Justement, par rapport aux effets des produits et à leurs potentiels impacts sur la vie professionnelle ou personnelle, as-tu eu des craintes ou des problèmes ?

Je pense que bon gré mal gré, j’ai réussi à traverser ça. C’est surtout au début, lorsque tu testes des produits nouveaux, où j’ai été très sensible aux effets, avec des descentes assez violentes. Maintenant je ne sais pas si c’est l’habitude ou la confiance que j’ai prise, mais je n’ai plus de problème avec les produits. La seule frustration vient d’un point de vue social, avec un temps de récupération important, où le corps a besoin de se reposer. Tu as parfois besoin d’un samedi ou d’un dimanche pour recharger les batteries. Et c’est donc le côté social, le week-end, que cela peut empiéter sur le reste. Sortir au théâtre, aller boire un verre, cela manque. Même si cela n’a évidemment pas disparu de ma vie ! Après, je n’ai eu aucun souci au travail.

A la lecture du premier rapport sur le chemsex à Bruxelles et ses premiers constats. As-tu remarqué des spécificités propres à cette ville et rejoins-tu ces observations faites dans le rapport ?

La particularité à Bruxelles, c’est la double vitesse liée à la Démence.
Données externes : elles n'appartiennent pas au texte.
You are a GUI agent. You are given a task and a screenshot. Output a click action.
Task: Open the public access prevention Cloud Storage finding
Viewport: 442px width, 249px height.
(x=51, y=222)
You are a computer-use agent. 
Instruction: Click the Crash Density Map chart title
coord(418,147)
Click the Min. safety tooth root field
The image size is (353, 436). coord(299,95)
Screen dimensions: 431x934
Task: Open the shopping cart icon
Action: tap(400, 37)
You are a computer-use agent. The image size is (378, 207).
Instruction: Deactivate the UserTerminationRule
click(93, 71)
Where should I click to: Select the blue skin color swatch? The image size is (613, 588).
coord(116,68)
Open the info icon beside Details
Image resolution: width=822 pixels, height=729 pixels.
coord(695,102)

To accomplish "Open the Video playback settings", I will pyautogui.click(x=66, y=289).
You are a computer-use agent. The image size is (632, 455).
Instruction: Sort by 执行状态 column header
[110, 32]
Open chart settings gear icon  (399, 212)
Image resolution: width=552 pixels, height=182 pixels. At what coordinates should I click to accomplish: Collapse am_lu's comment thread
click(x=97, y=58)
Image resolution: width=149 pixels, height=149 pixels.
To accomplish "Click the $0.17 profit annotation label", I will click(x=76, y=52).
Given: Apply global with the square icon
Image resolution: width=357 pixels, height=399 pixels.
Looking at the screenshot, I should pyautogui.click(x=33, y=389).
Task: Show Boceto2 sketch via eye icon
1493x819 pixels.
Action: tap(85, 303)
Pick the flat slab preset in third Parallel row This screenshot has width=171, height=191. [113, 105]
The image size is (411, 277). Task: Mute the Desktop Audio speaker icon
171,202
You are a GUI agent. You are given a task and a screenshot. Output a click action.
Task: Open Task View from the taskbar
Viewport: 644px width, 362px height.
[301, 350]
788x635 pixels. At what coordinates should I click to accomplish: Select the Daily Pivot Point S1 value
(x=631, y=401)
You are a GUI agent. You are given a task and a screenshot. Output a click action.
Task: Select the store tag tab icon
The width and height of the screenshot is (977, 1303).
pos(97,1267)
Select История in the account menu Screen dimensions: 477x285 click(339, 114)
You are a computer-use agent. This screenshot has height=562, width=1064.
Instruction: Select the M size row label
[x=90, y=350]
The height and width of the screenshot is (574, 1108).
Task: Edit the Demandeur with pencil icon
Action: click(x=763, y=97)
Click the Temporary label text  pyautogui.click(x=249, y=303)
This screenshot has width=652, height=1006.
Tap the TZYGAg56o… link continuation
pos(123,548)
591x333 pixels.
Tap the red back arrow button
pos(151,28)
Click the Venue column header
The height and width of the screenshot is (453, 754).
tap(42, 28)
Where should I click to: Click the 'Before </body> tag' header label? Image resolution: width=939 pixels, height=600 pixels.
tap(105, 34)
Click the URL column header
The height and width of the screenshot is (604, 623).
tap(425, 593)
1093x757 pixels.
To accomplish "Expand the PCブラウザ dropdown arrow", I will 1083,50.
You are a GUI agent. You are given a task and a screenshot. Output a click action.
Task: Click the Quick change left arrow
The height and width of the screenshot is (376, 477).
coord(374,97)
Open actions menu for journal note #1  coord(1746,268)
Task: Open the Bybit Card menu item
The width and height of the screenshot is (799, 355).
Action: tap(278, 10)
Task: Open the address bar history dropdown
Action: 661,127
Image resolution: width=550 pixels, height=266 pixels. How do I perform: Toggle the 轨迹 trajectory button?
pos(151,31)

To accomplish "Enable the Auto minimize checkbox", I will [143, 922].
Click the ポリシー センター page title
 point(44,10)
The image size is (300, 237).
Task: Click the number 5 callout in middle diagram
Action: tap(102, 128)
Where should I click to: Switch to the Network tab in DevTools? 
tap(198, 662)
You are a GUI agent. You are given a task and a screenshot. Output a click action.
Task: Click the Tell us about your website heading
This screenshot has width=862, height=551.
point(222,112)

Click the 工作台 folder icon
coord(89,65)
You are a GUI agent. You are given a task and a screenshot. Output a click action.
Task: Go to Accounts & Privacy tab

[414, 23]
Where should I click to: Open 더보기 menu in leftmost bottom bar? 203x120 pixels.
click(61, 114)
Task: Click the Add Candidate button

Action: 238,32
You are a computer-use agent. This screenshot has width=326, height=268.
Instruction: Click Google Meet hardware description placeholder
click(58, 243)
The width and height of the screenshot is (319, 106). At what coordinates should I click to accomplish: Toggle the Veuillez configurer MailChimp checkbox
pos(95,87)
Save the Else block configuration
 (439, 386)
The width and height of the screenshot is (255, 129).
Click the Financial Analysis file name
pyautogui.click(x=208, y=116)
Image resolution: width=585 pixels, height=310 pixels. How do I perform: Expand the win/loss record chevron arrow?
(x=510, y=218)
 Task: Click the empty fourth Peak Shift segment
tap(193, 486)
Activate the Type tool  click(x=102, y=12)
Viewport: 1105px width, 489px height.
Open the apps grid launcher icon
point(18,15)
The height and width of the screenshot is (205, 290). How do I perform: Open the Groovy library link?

Durant un week-end, cette soirée clubbing attire beaucoup de monde qui pratique le chemsex. Le reste du temps, c’est beaucoup plus posé, voire même compliqué d’organiser un plan ou une soirée chems. J’habite dans le quartier européen, très calme d’habitude. Mais durant la Démence, j’ai simplement cent mètres à faire pour aller dans une chambre d’hôtel associé à l’événement, et dont les locataires organisent un plan. Les organisateurs de soirées sont nombreux. Les gens sont là pendant quatre jours autour de la soirée. Il se crée tout un espace propice au chemsex, puis tout s’éteint jusqu’à la fois prochaine. C’est cela, je crois, la spécificité de Bruxelles : une plaque tournante, avec des gens qui vont et viennent puis qui repartent. A part quelques connaissances, on ne voit jamais les mêmes personnes durant ces soirées. Dès lors, le contact, le rapport à l’autre ou les liens tissés ne sont pas les mêmes que dans d’autres villes où la communauté de chemsexeurs est beaucoup plus fixe.

Propos recueillis par Mathieu Brancourt 

(1) : "Le sérosorting est une stratégie de réduction des risques qui consiste à prendre en compte son statut sérologique et celui du potentiel partenaire sexuel". Olivier Epaulard, infectiologue à Grenoble et rédacteur du site vih.org, définit ce concept comme "faire intervenir dans le choix d’un partenaire sexuel à la fois le statut sérologique de ce dernier, et le sien propre". On le distingue du seropositionning, qui lui fait aussi intervenir le choix des positions sexuelles (insertives ou réceptives) dans la stratégie de prévention.